> [Work instruction]: Among the entries below, one line contains "Viewport: 1456px width, 826px" and another contains "Open the corrected". Transcribe those two lines and every line between them, exactly.

========

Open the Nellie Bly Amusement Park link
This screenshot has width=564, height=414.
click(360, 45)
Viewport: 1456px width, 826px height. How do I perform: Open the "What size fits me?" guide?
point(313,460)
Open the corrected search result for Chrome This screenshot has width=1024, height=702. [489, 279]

========

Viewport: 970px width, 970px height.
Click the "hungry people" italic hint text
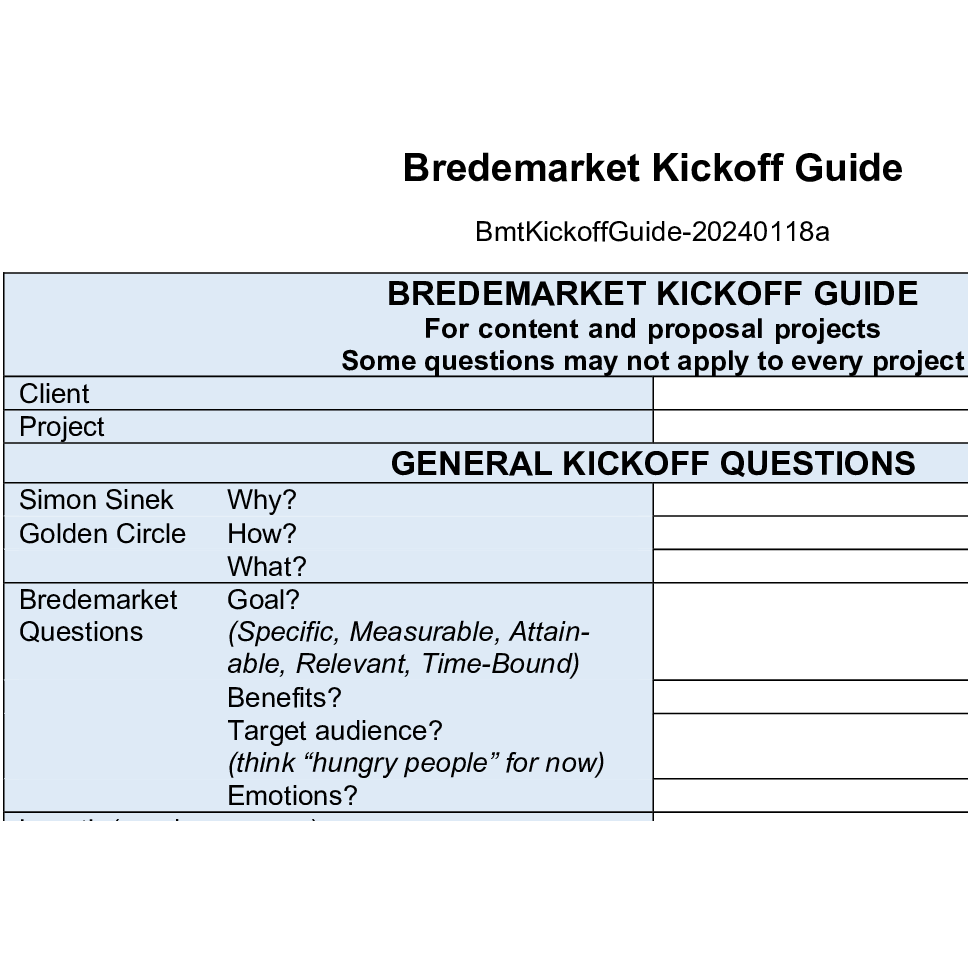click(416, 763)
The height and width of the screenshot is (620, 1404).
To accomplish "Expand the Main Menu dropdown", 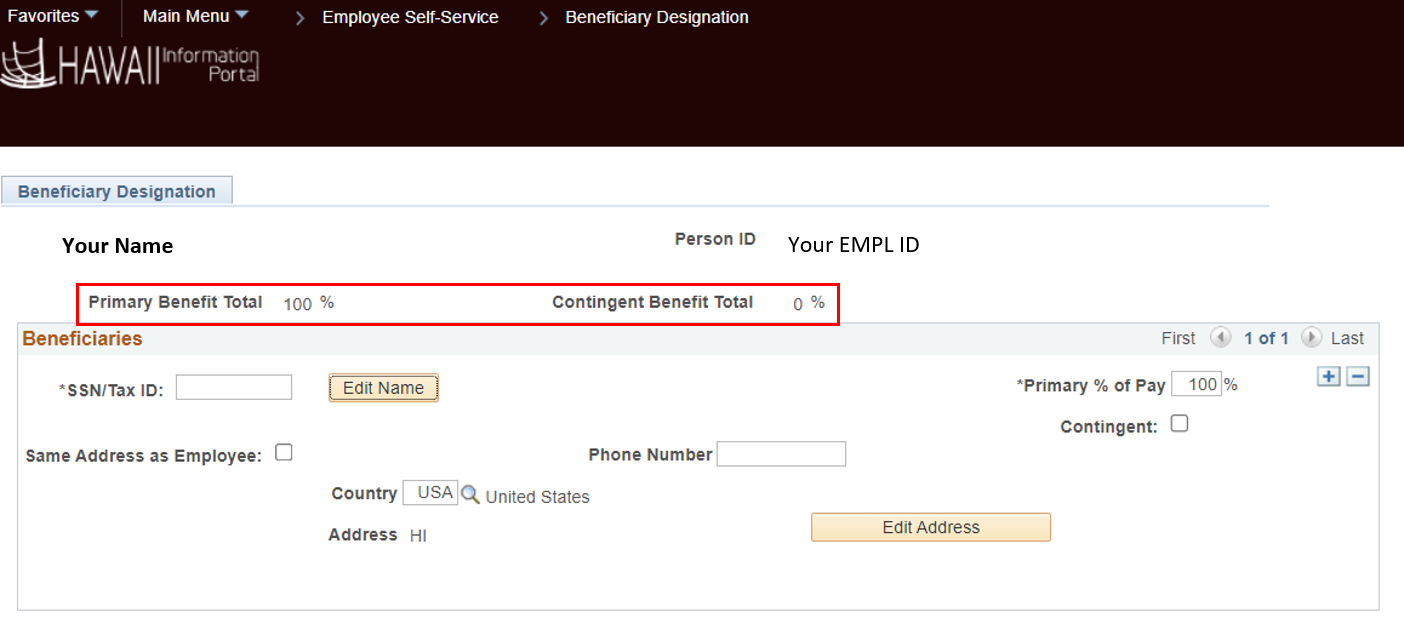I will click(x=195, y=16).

========

> [Response area]:
Viewport: 1456px width, 826px height. How do I perform: Open the "What size fits me?" guide?
point(313,460)
Open the corrected search result for Chrome This screenshot has width=1024, height=702. [489, 279]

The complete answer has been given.